CMR and SPECT Findings by BMI


Normal Weight



P Value


(n = 584)

(n = 941)

(n = 526)


Total LV Mass, g




< 0.0001

Total Infarct Mass, g





Infarct Size, % LV Mass





Microvascular Obstruction, % LV Mass










Over a median follow-up period of  350 days, BMI also was not associated with the 1-year composite risk of death or heart failure hospitalization (adjusted HR 1.21; 95% CI 0.74-1.71 for overweight vs normal weight patients; P = 0.59; adjusted HR 1.21; 95% CI 0.74-1.97 for obese vs normal weight patients; P = 0.45) or the risks of death or heart failure hospitalization separately.

Other Mechanistic Explanations?

In an accompanying editorial, Sebastian Johannes Reinstadler, MD, PhD, Bernhard Metzler, MD (both Medical University of Innsbruck, Austria), write that the study provides “strong evidence to eliminate any doubts regarding the lack of an association between obesity and infarct size in patients with STEMI treated with primary PCI.

“Another reassuring contribution of this investigation,” they continue, “is the observation that obesity is not related to microvascular obstruction, thus providing further evidence to dispel any association between obesity and the severity of myocardial damage after STEMI. This is of particular relevance because of the recent notion that microvascular obstruction, a marker of severe reperfusion injury following PCI, might be even more important for the individual prognosis than infarct size itself.”

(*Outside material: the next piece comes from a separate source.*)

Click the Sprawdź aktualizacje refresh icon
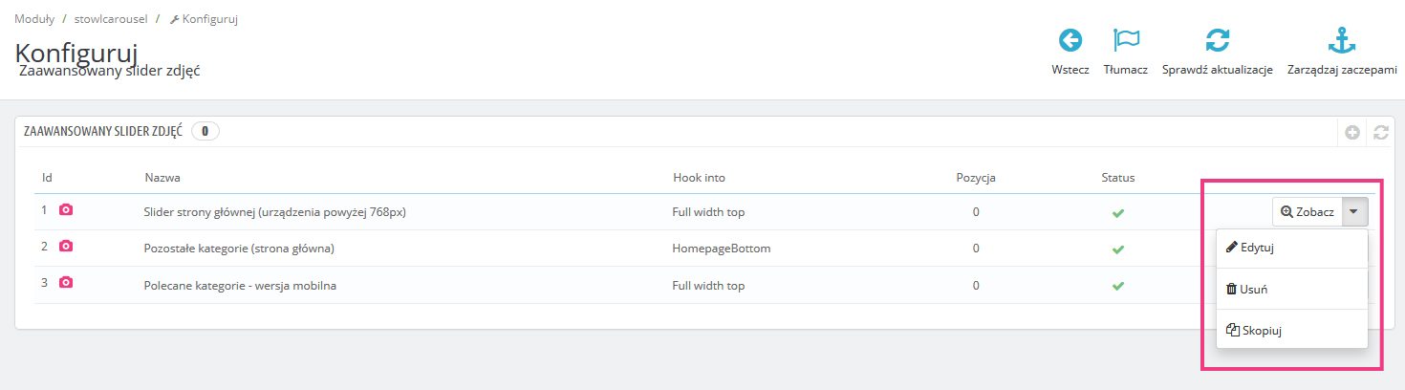The width and height of the screenshot is (1405, 390). pos(1217,40)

They note that the timing of assessment of infarct size following STEMI is important given the “dynamic nature of infarct shrinkage” over time. While the study had a median time to assessment of 4 days, some infarcts were analyzed over the course of 1 month, and this “should be taken into consideration when interpreting the results,” they say.

The editorialists also note that BMI, though routinely assessed in the clinic, is not a true measure of adiposity compared to something like waist circumference, body roundness index, and body shape index. “Investigations directing their attention at these measures of adiposity would provide even deeper insights into the potential association between obesity and myocardial damage,” they write.

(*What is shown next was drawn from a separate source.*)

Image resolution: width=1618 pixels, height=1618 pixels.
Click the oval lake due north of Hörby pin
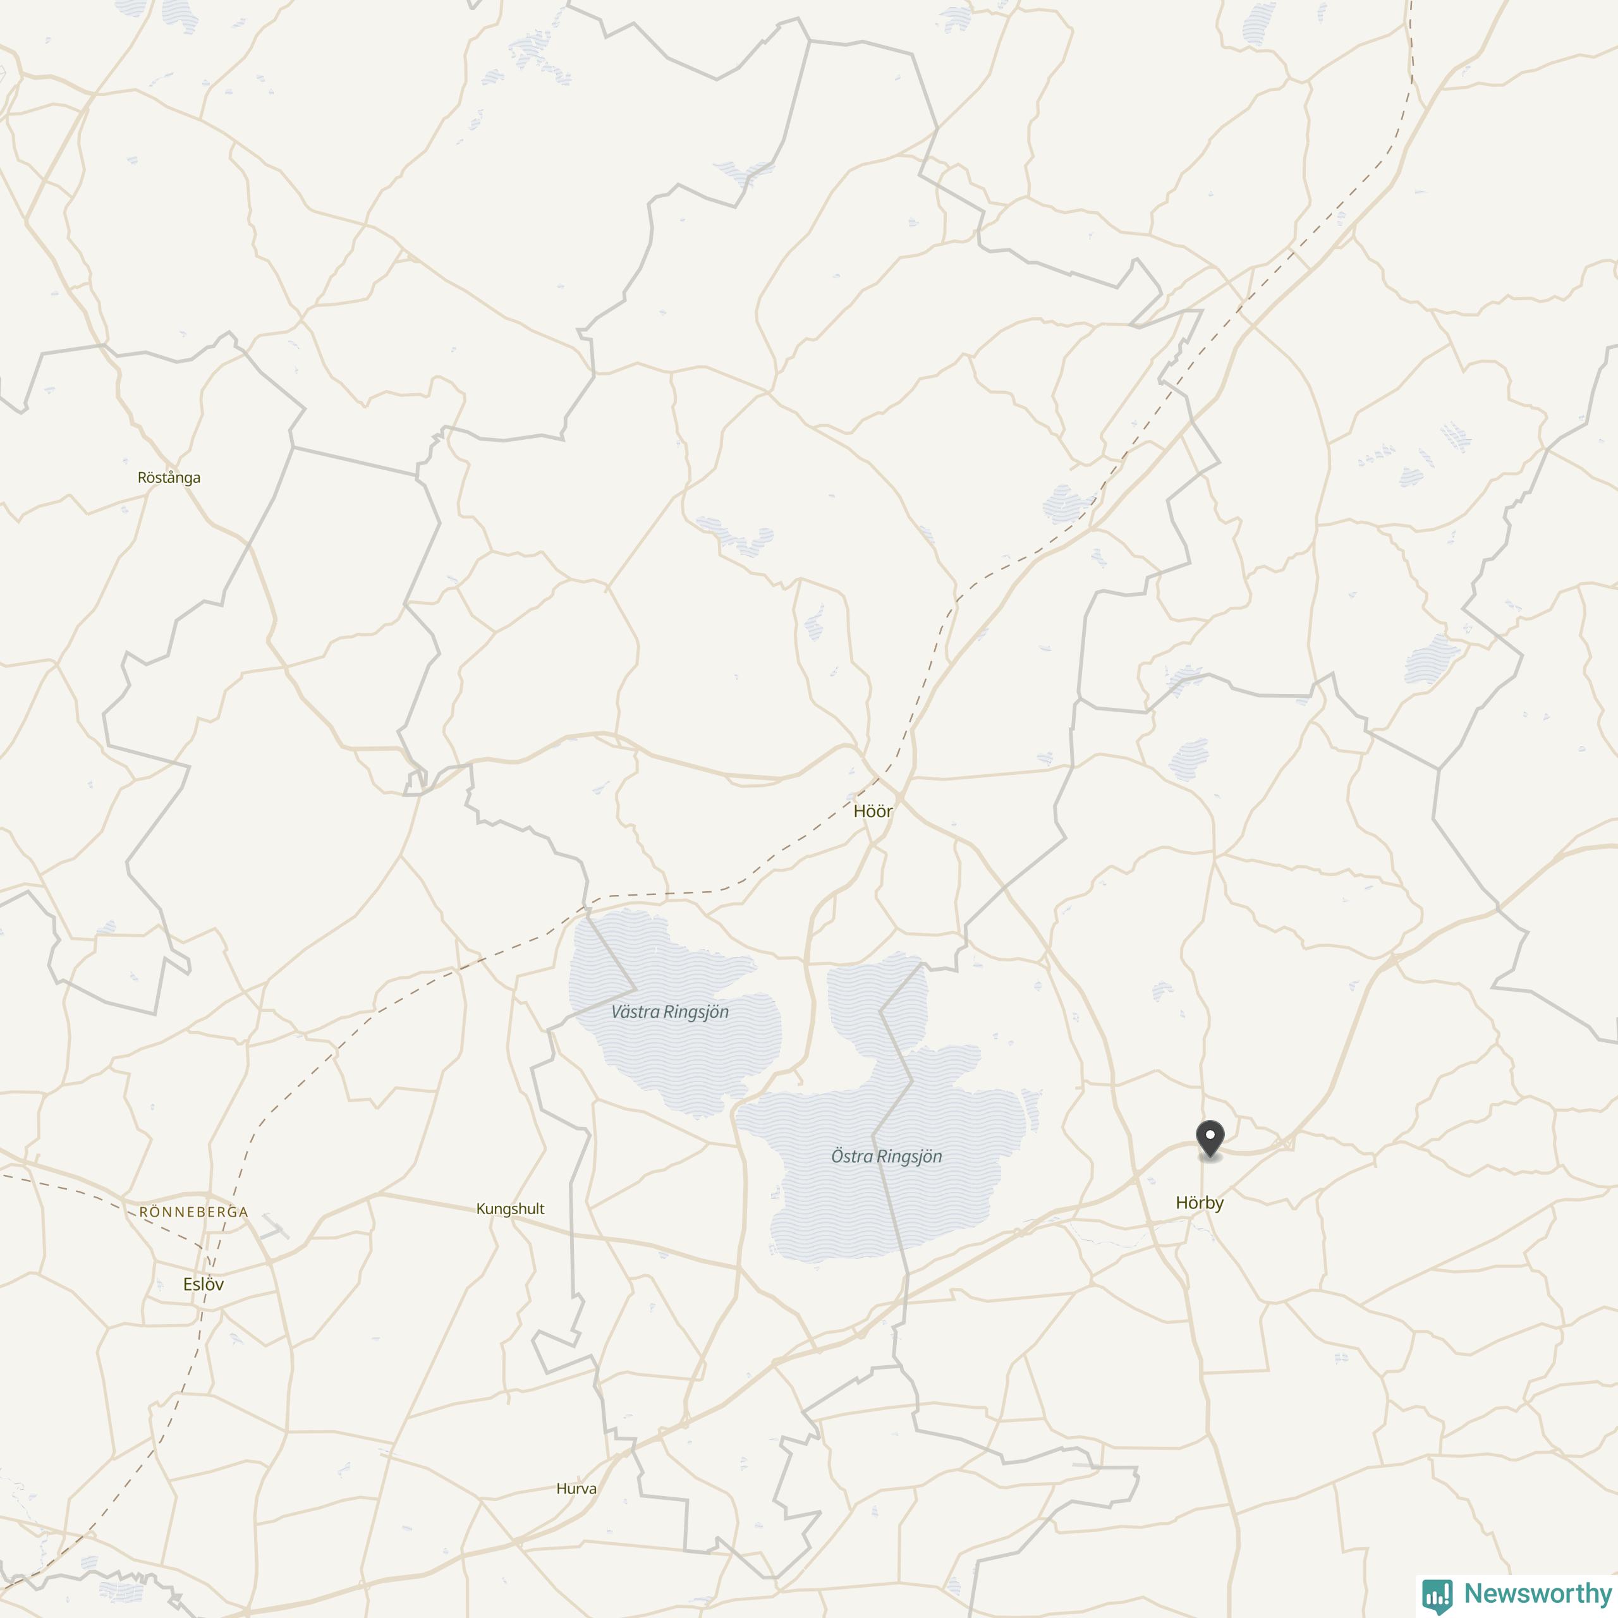pyautogui.click(x=1188, y=759)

To this point, Stone said, “it really did not seem like there was a relationship across any level of BMI with infarct size or clinical outcomes. We could’ve looked at it, I suppose, by different parameters, but I don't think it would have made a difference. And BMI is widely accepted as an important prognostic metric for the development of heart disease or prognosis after the development of cardiovascular disorders.” Other metrics of adiposity, he added, “are useful when you're looking at metabolic syndrome and other endocrinologic derangements, but I don’t know that they’re necessarily any better when looking at the effect of weight or, if you will, obesity in terms of infarct size.”

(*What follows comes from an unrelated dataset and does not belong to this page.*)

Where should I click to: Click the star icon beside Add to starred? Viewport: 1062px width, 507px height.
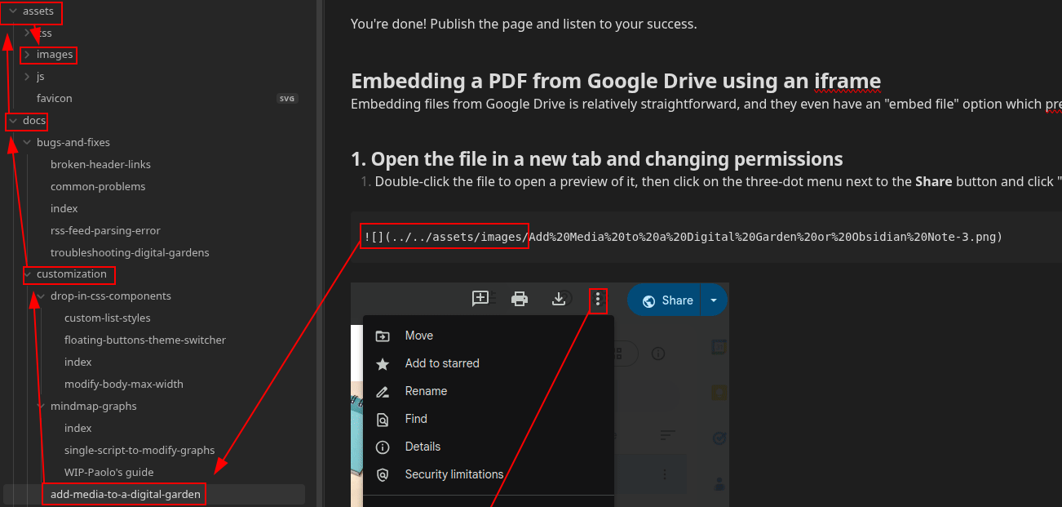click(382, 364)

Reinstadler and Metzler conclude that the study “clearly shows that overweight and obesity are not associated with infarct size [or] myocardial tissue reperfusion injury in the setting of acute STEMI treated with primary PCI. Future studies should therefore focus on other mechanistic explanations for a better understanding of the relationship between obesity and short- and long-term clinical outcomes in this setting.”

Stone agreed that more studies should follow, but ideally not looking directly at proving the existence of an obesity paradox. “It would be interesting to look at some of these cardioprotective proteins that are produced from adipose tissue that are increased in obese patients,” he said. “Maybe they are having a cardioprotective effect, but that effect is offset by other adverse consequences of obesity. So, I think there’s more science that we can understand, but in terms of ‘Is it a good thing to be obese if you’re going to have a heart attack?’ I think we've answered that question and the answer to that is no.

Note: Stone and several other co-authors are faculty members or employees of the Cardiovascular Research Foundation, the publisher of TCTMD.

  • Shahim, Reinstadler, and Metzler report no relevant conflicts of interest.
  • Stone reports serving as a consultant to Miracor, TherOx, and Abiomed.